Textauszug:
Olympische Bildung aus Paris: Wie Thomas Bach über Jahre Good-Governance-Regeln aufweichen ließ. Wird er nun die Charta ändern, wie einst sein Lehrmeister JAS, um das IOC weiter zu regieren? Wird ihm irgendwann David Lappartient nachfolgen? Welche Rolle spielt Trump? Die Analyse als Long Read.

IOC-Sonnenkönig Bach und seine Lakaien: will he stay or will he stay?
Ewige Präsidenten: Opus-Dei-Mitglied Juan Antonio Samaranch, Lehrling Thomas Bach. (Photo: IMAGO)

PARIS. Thomas Bach, 70, ist in seinem olympischen Element. Er plaudert viel in diesen Tagen. Besucht Sponsoren, Politiker, Sportler, traditionell auch das International Broadcasting Center (IBC), wo es nicht wenige TV-Manager und Journalisten gibt, die sich immer wieder gern mit dem IOC-Präsidenten ablichten lassen. Man kennt sich, man schätzt sich, TV-Stationen zahlen gewaltige Summen an die IOC Group, es treffen sich also Geschäftspartner. Die TV-Berichterstattung ist, bis auf meist vorolympische Ausnahmen im Promillebereich, so positiv, wie es der Besitzer der Olympischen Spiele sich erhofft hatte.

Bereitgestellte Daten:
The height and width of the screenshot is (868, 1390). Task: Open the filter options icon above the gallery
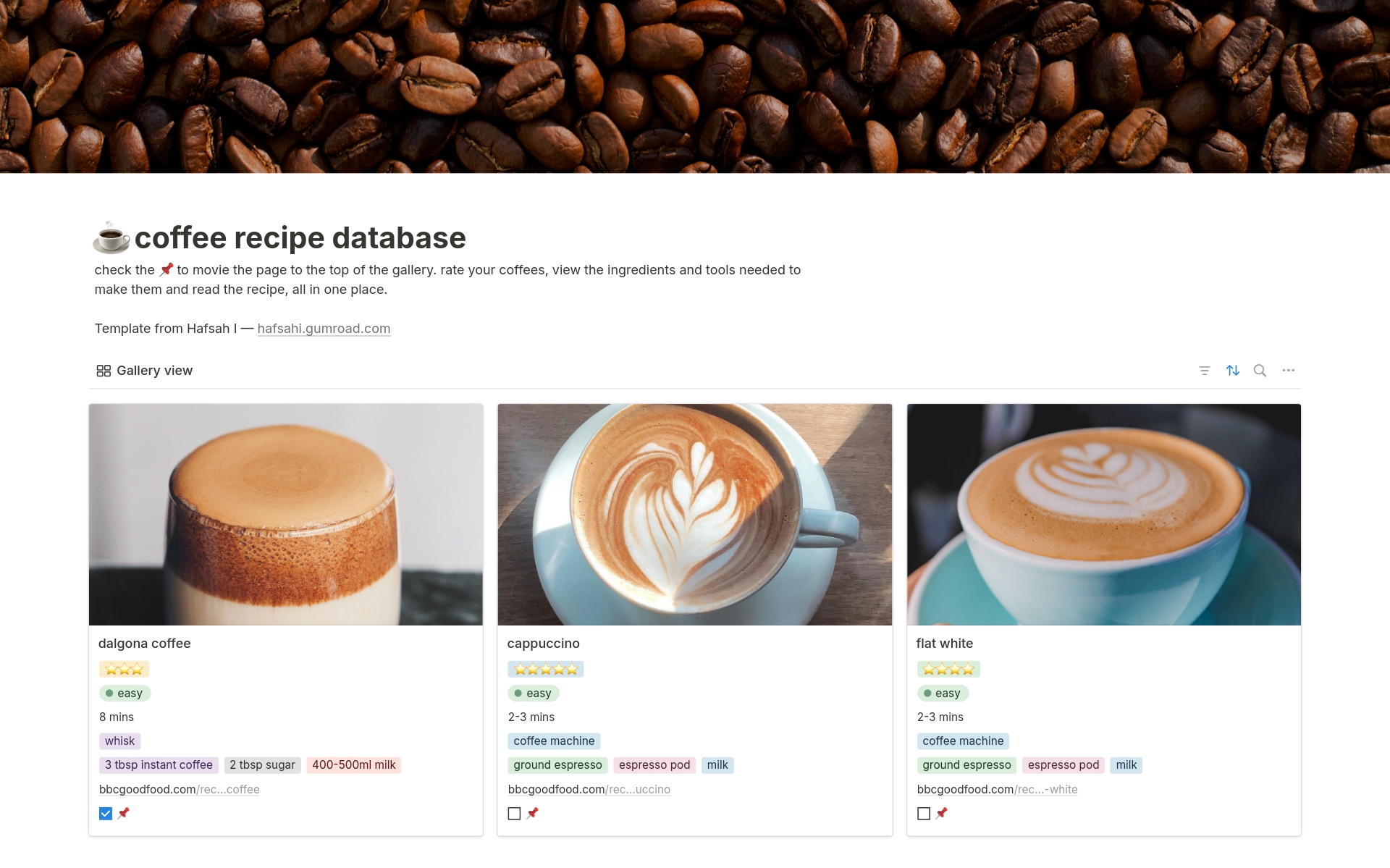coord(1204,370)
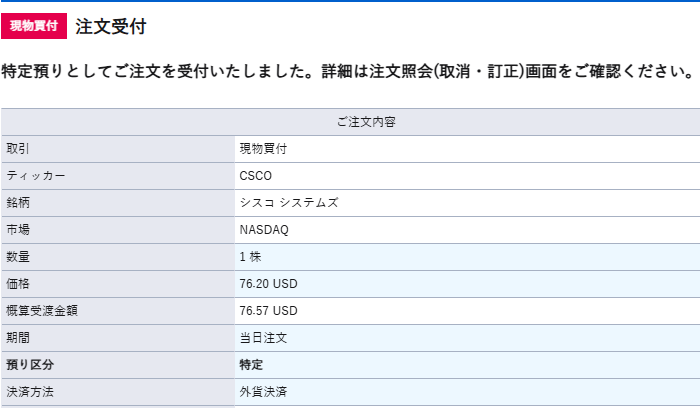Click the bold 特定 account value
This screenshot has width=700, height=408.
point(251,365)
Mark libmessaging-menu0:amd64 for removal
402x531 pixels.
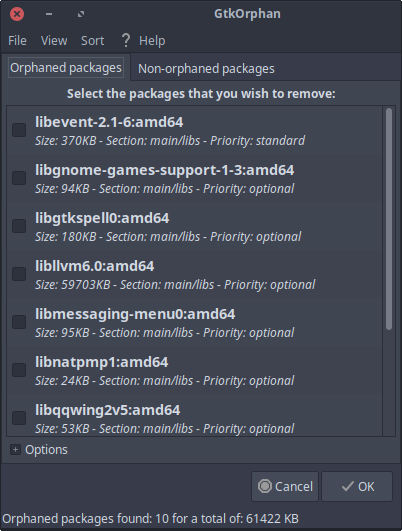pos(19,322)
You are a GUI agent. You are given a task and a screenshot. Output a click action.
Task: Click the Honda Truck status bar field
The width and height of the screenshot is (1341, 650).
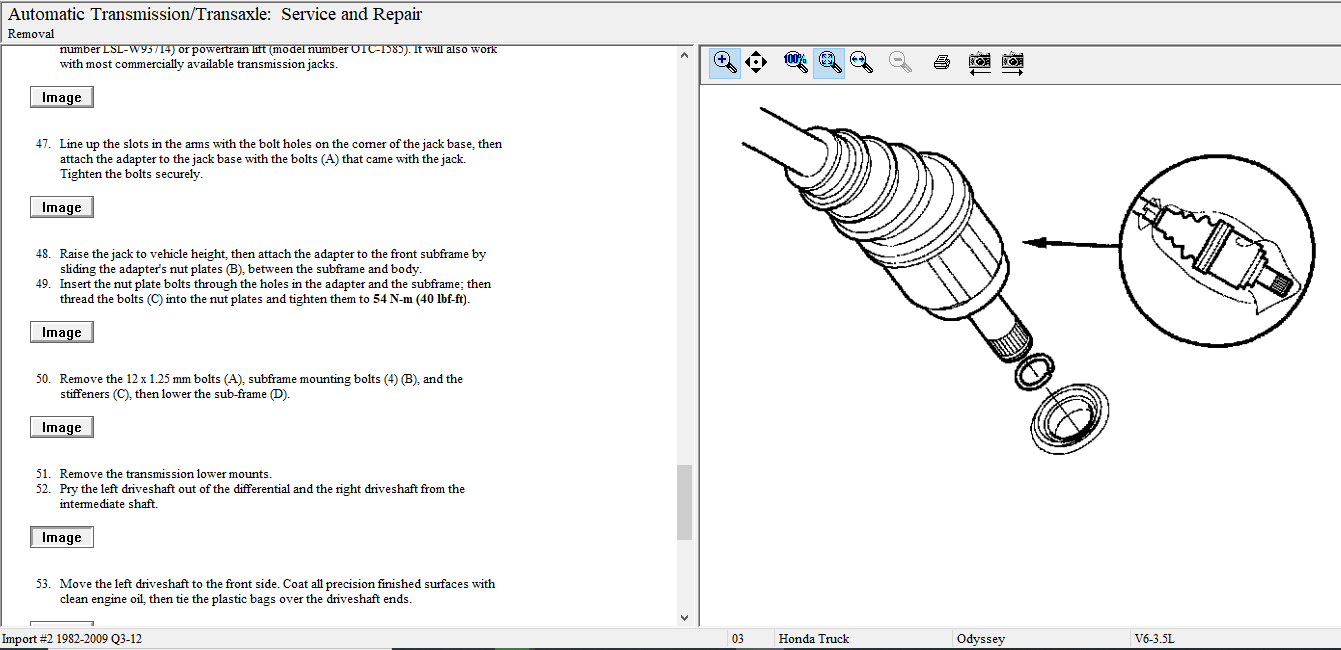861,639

...

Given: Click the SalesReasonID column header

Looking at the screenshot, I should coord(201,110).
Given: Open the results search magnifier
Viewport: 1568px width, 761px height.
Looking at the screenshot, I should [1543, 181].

...

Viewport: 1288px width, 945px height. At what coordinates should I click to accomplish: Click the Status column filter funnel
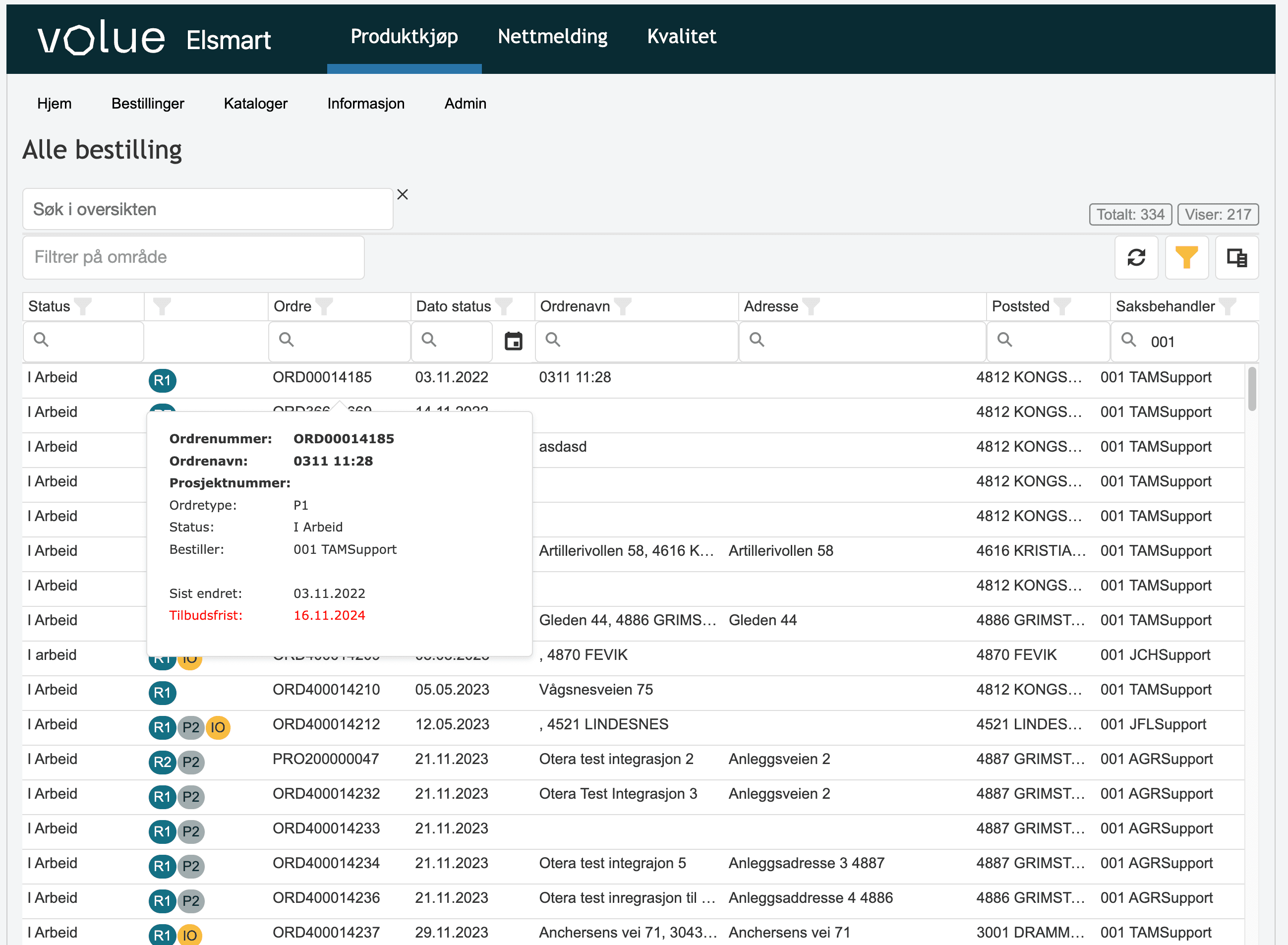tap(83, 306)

Ihre Aufgaben:
(A) Übertragen Sie den folgenden Satz aus dem Textauszug ins Englische: „Man kennt sich, man schätzt sich, TV-Stationen zahlen gewaltige Summen an die IOC Group, es treffen sich also Geschäftspartner.“
(B) Nennen Sie den Ort, an dem sich laut dem Textauszug viele TV-Manager und Journalisten gern mit dem IOC-Präsidenten ablichten lassen.

Lösungen:
(A) People know each other and value each other; TV stations pay enormous sums to the IOC Group, so what takes place is a meeting of business partners.

(B) Im International Broadcasting Center (IBC).